The petition Ericksen is referencing was by Richard Lindzen, a retired MIT professor. After that letter was submitted, 22 current and former faculty from the MIT Program in Atmospheres, Oceans and Climate sent a letter to the president expressing that they did not share that view nor, they wrote, did “the overwhelming majority of other scientists who have devoted their professional lives to careful study of climate science.”
Over 800 “Earth scientists and energy experts” signed an open letter to Trump shortly after he was elected in 2016, urging him to “take immediate and sustained action against human-caused climate change” by taking six steps, one of which was to “uphold America’s commitment to the Paris Climate Agreement.”
Ericksen, in his letter, asks Carlyle to invite Dr. Judith Curry to present to the committee, saying:
“Hearing from people with other viewpoints, such as Dr. Curry, will create opportunities for more robust deliberation among committee members, and lead to better policy.”
Curry is the former chair of the Georgia Institute of Technology’s School of Earth and Atmospheric Sciences; according to Georgia Tech’s website, she founded the Climate Forecast Applications Network and has “served on the NASA Advisory Council Earth Science Subcommittee, the DOE Biological and Environmental Research Advisory Council and the National Academies Climate Research Committee and the Space Studies Board.”

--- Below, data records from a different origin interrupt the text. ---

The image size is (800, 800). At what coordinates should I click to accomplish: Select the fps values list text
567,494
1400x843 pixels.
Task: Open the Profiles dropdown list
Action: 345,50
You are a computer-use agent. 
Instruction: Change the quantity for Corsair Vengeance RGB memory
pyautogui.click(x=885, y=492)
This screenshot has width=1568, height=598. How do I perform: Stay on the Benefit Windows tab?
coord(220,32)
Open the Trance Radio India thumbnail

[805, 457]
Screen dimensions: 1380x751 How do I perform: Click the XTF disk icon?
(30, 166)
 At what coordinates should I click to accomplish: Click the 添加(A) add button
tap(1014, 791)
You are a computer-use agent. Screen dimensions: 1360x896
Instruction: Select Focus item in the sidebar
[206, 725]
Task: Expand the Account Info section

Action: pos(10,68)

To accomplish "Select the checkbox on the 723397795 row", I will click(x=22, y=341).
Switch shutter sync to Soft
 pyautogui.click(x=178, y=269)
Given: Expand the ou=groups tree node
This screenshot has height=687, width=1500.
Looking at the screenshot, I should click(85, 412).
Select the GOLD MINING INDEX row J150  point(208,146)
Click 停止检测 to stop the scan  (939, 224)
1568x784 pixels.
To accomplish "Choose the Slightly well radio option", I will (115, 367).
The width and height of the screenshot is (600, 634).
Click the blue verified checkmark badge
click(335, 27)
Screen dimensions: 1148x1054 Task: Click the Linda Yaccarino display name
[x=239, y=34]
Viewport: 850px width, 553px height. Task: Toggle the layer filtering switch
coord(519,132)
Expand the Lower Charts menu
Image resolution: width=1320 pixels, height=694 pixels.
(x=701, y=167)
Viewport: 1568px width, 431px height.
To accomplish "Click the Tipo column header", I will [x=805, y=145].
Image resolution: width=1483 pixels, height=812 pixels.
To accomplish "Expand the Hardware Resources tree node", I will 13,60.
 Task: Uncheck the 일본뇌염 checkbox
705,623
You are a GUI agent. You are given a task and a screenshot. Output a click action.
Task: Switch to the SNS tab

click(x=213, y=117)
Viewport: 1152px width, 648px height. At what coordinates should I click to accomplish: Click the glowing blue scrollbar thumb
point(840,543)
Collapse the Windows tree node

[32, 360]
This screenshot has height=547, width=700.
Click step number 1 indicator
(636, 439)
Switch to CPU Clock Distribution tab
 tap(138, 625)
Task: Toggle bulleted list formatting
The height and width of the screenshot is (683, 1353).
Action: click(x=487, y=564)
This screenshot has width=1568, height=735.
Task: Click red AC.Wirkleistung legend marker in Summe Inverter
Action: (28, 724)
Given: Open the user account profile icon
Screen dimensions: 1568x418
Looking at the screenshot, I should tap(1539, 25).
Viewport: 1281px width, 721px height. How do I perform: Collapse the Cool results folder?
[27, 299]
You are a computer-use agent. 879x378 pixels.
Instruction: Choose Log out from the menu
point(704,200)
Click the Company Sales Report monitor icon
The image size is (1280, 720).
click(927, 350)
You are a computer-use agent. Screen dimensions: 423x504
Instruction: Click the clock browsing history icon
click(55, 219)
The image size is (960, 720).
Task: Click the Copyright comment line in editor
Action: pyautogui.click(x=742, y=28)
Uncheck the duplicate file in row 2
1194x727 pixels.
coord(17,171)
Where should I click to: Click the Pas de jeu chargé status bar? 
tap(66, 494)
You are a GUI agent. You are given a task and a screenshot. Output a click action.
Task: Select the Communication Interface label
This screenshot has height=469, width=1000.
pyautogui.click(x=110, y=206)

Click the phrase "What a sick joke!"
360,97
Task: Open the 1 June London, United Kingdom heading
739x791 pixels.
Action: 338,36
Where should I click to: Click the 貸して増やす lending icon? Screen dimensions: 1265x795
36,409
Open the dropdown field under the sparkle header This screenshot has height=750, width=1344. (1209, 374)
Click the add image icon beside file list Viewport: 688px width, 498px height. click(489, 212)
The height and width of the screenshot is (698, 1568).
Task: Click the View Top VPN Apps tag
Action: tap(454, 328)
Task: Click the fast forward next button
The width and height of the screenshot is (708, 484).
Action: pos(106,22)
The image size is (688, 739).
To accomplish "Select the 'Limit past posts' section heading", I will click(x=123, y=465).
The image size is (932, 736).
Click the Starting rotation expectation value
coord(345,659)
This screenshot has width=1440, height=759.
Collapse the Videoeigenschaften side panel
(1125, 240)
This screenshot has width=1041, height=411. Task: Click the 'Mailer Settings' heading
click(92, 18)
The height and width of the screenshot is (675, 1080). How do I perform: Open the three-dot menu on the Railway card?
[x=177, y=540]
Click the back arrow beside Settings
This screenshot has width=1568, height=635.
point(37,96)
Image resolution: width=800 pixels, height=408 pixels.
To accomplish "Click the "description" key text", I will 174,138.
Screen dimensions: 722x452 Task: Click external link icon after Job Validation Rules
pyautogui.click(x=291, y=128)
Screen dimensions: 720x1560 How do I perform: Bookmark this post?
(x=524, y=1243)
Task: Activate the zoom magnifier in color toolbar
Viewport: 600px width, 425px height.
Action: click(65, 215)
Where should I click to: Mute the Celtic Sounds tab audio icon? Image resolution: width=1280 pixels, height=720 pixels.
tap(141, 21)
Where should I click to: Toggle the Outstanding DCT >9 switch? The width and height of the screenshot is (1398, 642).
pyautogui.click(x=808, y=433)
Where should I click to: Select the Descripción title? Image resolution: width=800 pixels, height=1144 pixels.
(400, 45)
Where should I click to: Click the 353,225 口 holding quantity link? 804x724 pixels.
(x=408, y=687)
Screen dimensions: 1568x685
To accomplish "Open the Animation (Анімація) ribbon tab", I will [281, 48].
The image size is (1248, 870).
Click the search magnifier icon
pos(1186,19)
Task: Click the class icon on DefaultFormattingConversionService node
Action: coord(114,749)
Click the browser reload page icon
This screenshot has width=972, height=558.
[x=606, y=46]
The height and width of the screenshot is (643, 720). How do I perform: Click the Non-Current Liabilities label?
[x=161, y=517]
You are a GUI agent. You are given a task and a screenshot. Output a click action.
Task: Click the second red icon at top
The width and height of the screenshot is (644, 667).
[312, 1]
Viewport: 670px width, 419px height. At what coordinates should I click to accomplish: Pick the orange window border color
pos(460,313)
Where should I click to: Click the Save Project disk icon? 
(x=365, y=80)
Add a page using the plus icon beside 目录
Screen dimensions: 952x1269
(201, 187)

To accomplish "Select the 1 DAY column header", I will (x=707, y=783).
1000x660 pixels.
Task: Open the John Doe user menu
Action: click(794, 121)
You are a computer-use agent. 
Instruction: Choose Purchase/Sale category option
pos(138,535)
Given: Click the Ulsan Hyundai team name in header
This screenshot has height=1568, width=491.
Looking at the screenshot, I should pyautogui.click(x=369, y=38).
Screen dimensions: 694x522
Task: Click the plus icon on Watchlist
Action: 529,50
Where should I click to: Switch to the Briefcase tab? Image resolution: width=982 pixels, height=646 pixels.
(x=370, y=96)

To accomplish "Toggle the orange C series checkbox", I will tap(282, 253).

In a 2014 op-ed published by the Wall Street Journal, Curry argued :
“A growing body of evidence suggests that the climate is less sensitive to increases in carbon-dioxide emissions than policy makers generally assume—and that the need for reductions in such emissions is less urgent.”
In a profile of Curry in Scientific American, the author wrote:
“(Curry) has been engaging actively with the climate change skeptic community… What scientists worry is that such exposure means Curry has the power to do damage to a consensus on climate change that has been building for the past 20 years.”
In a Q&A with the Wire last week, Carlyle made clear that there’s a line in the sand for policy that addresses climate change this session, saying,
“I think that it is clear that folks who have ideological opposition to action on climate have to make a choice. They can’t hide anymore. We’re going to move this bold legislation.”